• **Assigned task**:
In the rows below, reproduce word for word every line from the one containing "You are a GUI" through the one containing "This screenshot has height=422, width=1255.", including both of those lines.

┄┄┄┄┄┄┄┄┄┄

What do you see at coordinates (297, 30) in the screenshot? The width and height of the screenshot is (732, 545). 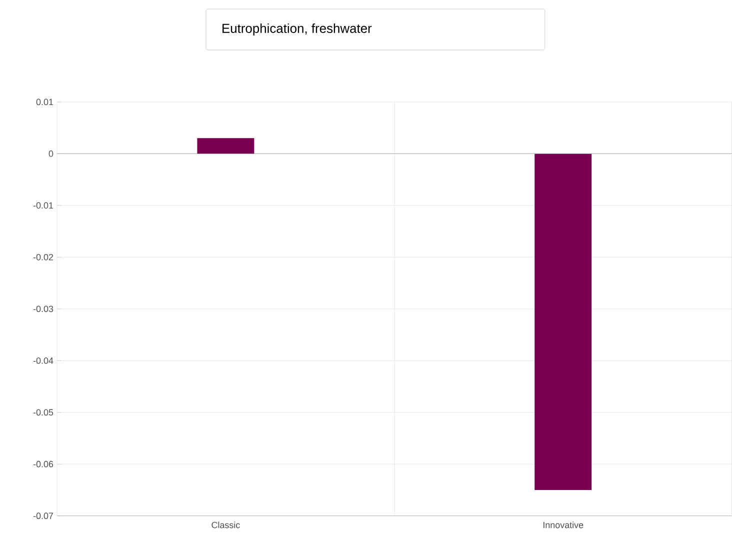 I see `chart-title: Eutrophication, freshwater` at bounding box center [297, 30].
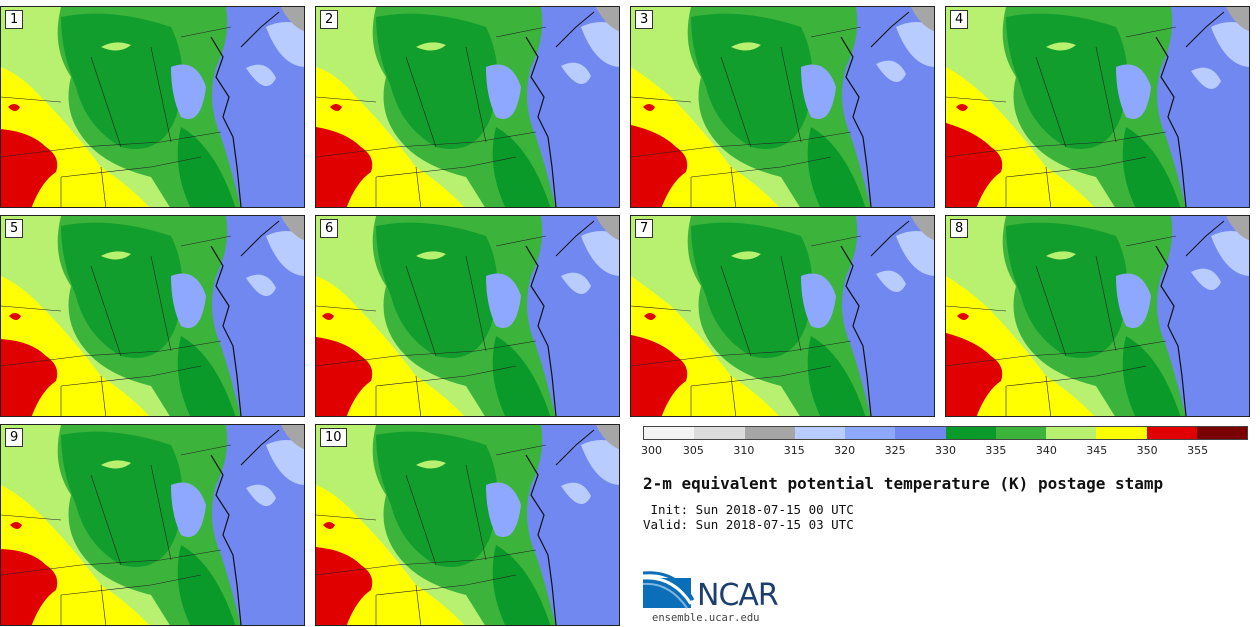 This screenshot has width=1260, height=627. Describe the element at coordinates (706, 618) in the screenshot. I see `site-url: ensemble.ucar.edu` at that location.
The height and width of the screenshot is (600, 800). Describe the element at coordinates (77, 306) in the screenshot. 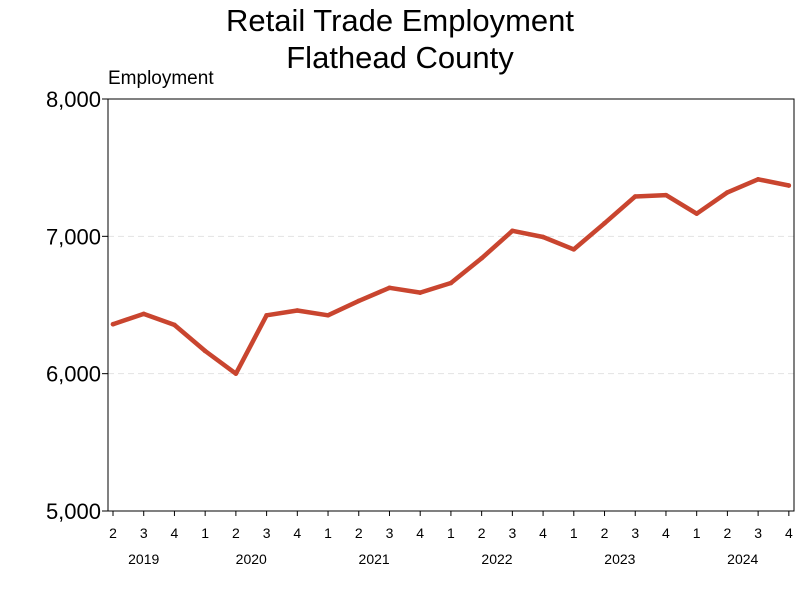

I see `y-axis: 5,000 6,000 7,000 8,000` at that location.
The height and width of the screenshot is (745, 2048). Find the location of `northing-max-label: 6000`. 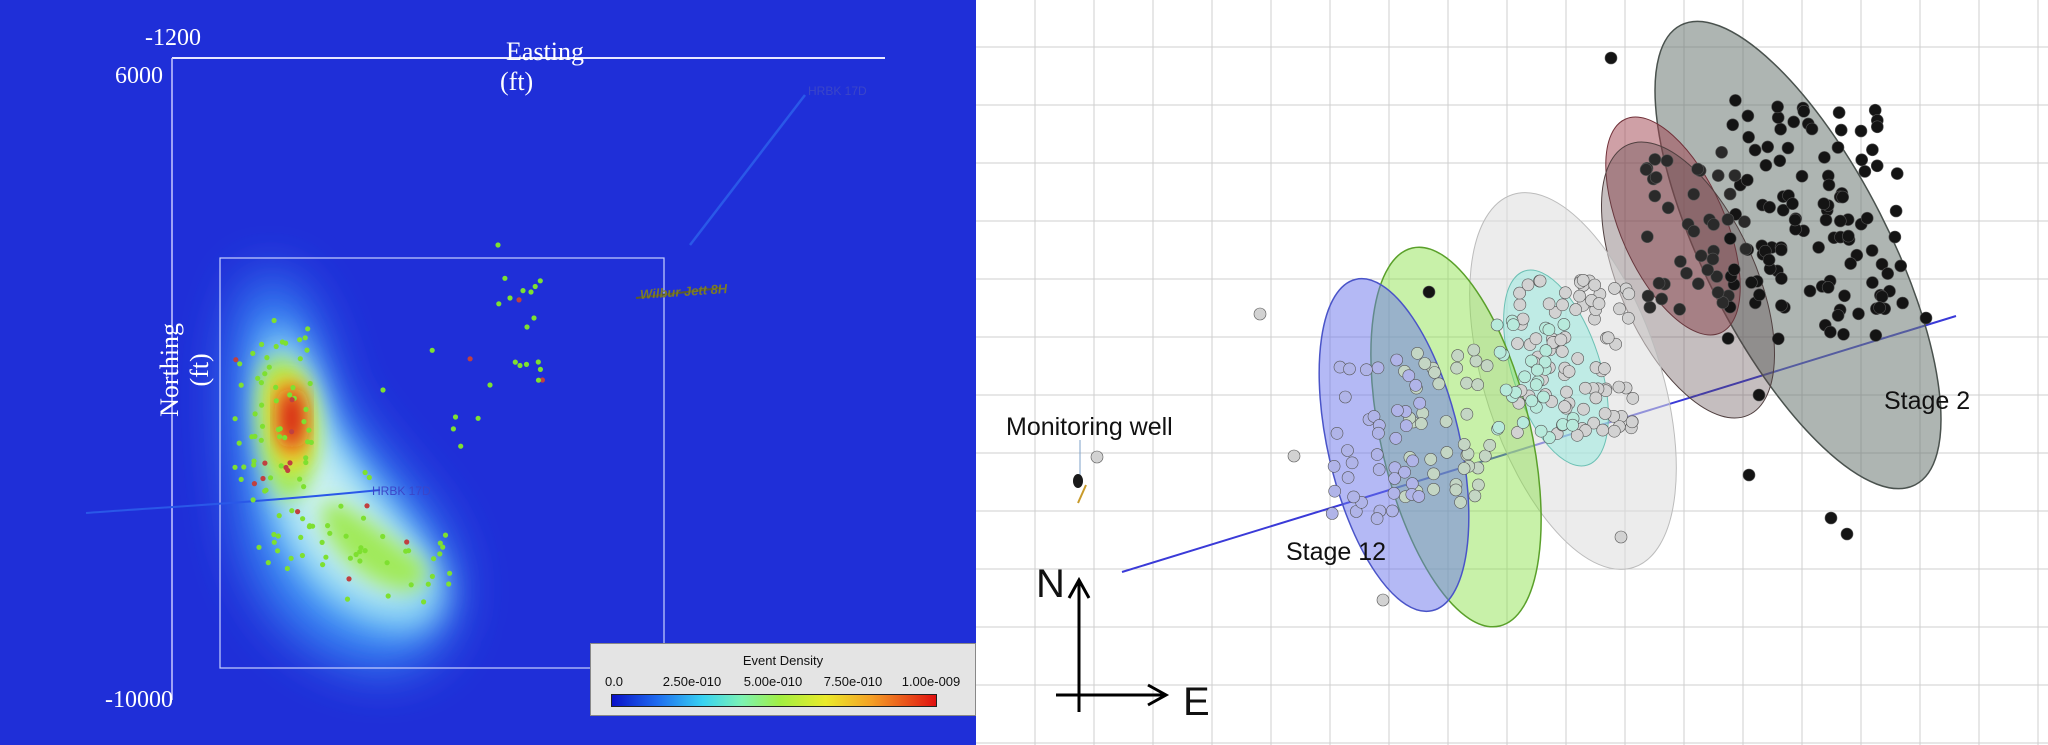

northing-max-label: 6000 is located at coordinates (139, 76).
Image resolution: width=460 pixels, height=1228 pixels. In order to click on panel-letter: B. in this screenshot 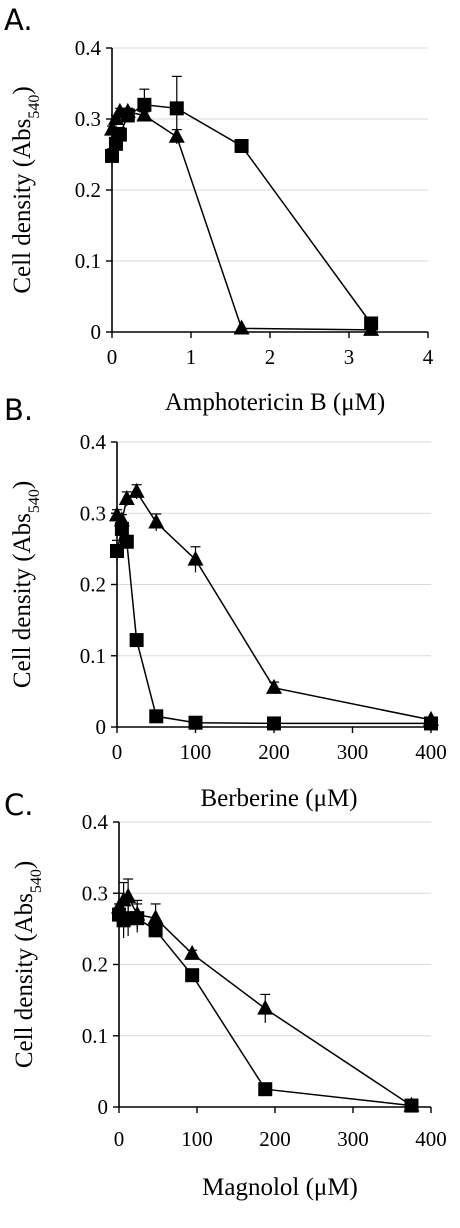, I will do `click(18, 410)`.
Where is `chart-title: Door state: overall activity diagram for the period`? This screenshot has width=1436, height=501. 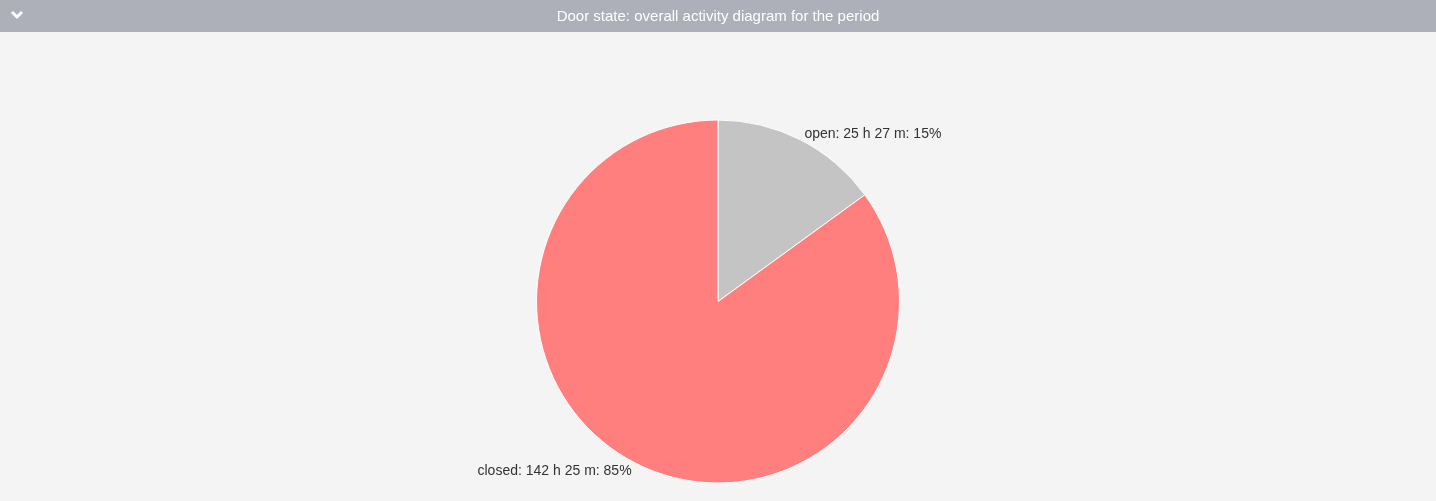 chart-title: Door state: overall activity diagram for the period is located at coordinates (718, 16).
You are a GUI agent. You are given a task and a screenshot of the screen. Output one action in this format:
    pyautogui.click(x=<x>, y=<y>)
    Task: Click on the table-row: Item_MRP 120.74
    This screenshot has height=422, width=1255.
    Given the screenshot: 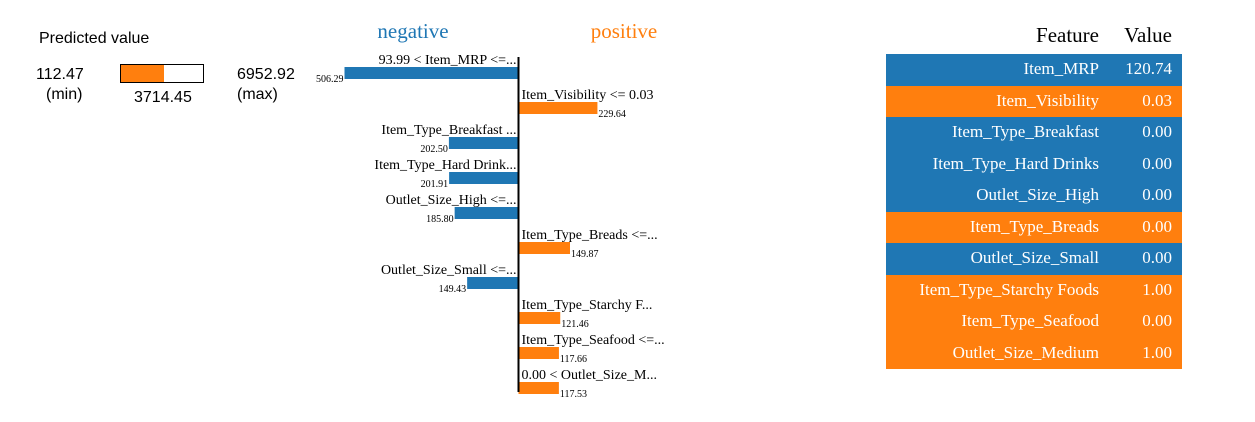 What is the action you would take?
    pyautogui.click(x=1034, y=70)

┄┄┄┄┄┄┄┄┄┄

• **Exercise answer**:
You are a GUI agent. You are given a task and a screenshot of the screen. Output one action in this format:
    pyautogui.click(x=<x>, y=<y>)
    Task: Click on the table-row: Item_MRP 120.74
    This screenshot has height=422, width=1255.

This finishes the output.